Labour landmines remain

Vancouver Sun

By Vaughan Palmer

The B.C. Liberals are celebrating the success to date of their "net zero mandate" for contract negotiation as a growing number of public sector unions are settling for two-year deals at no additional cost to the taxpayer.

The hold-the-line mandate looked suspect when it was announced last September. The Liberals were drawing the line when they were already sliding downward in the polls, thanks to the post-election shocker of the harmonized sales tax.

A weakened government, offering nothing at the bargaining table. Perhaps the unions would wait for the Olympic hoopla to pass, then take on the Liberals.

It hasn't worked out that way. As of Wednesday, the government was at the halfway mark in securing contracts and tentative settlements with unions representing more than half of the 200,000 public sector workers whose contracts expire this year.

In acknowledging the progress this week, Finance Minister Colin Hansen said that with slumping revenues, spending cuts and layoffs, this was not the time to saddle the provincial treasury with increased costs for wages and benefits.

"I think the unions are recognizing that," he told reporters. "There's been a lot of realism at the bargaining table by all sides."

Realism was surely a factor in the latest tentative settlement, announced with the B.C. Government and Service Employees' Union, representing most of the unionized civil servants working for government and its ministries.

The 29,000 BCGEU members will vote whether to accept the contract later this month. But the bargaining committee recommends acceptance because of added protection at a time when the Liberals are moving to eliminate 3,500 full-time positions over three years.

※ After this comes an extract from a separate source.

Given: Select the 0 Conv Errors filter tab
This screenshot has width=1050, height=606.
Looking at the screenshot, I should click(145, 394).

"Employment security from our perspective is absolutely the big piece for this one," union president Darryl Walker told the Victoria Times Colonist. Members whose jobs are phased out in one part of government will be offered another position -- "in like occupations and like jobs" -- in another part of government.

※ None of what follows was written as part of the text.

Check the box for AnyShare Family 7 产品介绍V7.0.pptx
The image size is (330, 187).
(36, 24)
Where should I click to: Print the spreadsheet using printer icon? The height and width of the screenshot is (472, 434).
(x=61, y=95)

As well as bringing a realistic perspective to the table, the unions also displayed a measure of creativity in finding ways to make trade-offs under the "net zero" mandate.

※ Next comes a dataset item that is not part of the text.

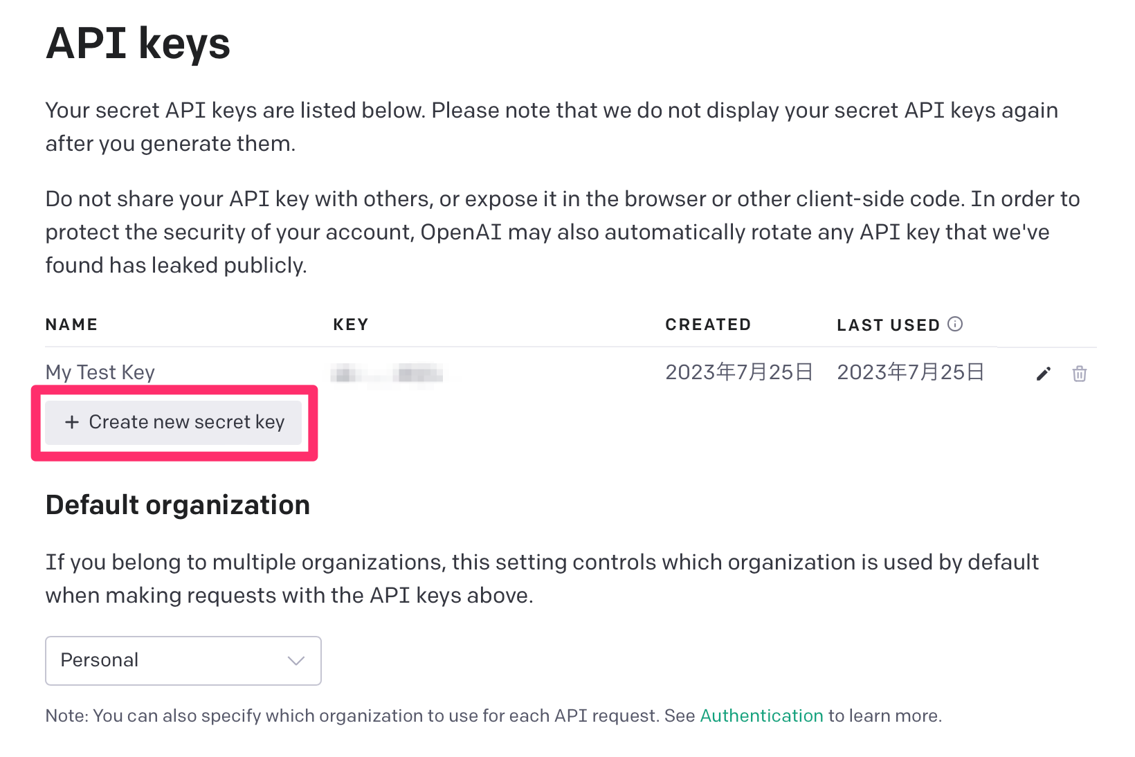Expand the chevron arrow in the organization selector
The image size is (1135, 757).
(x=296, y=660)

That approach was most evident in the key set of talks involving almost 50,000 skilled and semi-skilled workers in the major health care facilities. Pressure points included contracting out, jobs being shifted to a new shared services agency and the difficulty of finding qualified employees for some key classifications.

The latter posed a special challenge for the lead union in the negotiations, the Hospital Employees' Union. The HEU had recently been targeted for a raid by the rival B.C. Nurses' Union, which was trying to lure away several thousand members who were licensed practical nurses.

A key element of the pitch was the pay increase of six per cent over two years negotiated by the nurses' union on the eve of the last provincial election. Climb aboard and you'll get the same, the LPNs were encouraged to believe.

The HEU had so far managed to stall the raid. But unless it could show progress on behalf of its nurses at the bargaining table, there was every expectation that the BCNU raiders would be back.

"It was a very, very tough round of bargaining," said HEU business manager Judy Darcy, who led the talks on behalf of her members as well as 10 other unions at the health care facilities. "Tight not just on money, but on non-monetary issues."

But she crossed the finish line making enough progress on each of her priorities. The most notable provision was pay increases -- billed as "market adjustments" -- for the classifications with recruitment pressures, including the HEU nurses who'll see increases of "three to seven per cent" over the two years.

Those targeted pay increases were paid for with concessions elsewhere in the contract, most notably a reduction in vacation time for all members. Not easy for workers to give up their own benefits to help fund wage increases for others.

But HEU members voted 77 per cent in favour of the deal in a vote staged in early March. There was also an earlier deal on behalf of almost 20,000 unionized workers at smaller, community health facilities.

Potential trouble spots remain. Talks in the community social services sector are hung up on pensions, among other issues. Ambulance paramedics, still seething over their imposed settlement last year, will be doubly incensed over the latest move, announced Wednesday, to roll them into a common bargaining unit with other health care unions.

The Health Sciences Association is looking for raises on par with nurses for its higher-skilled workers. But it has been harder to find trade-offs.

Still, with the HEU settled and the BCGEU preparing to do so, the biggest contracts are out of the way.

Already observers who anticipated trouble this time are looking ahead to 2011 when the teachers' contract expires, and to 2012 when these latest two-year deals come up for renewal just one year before the next provincial election.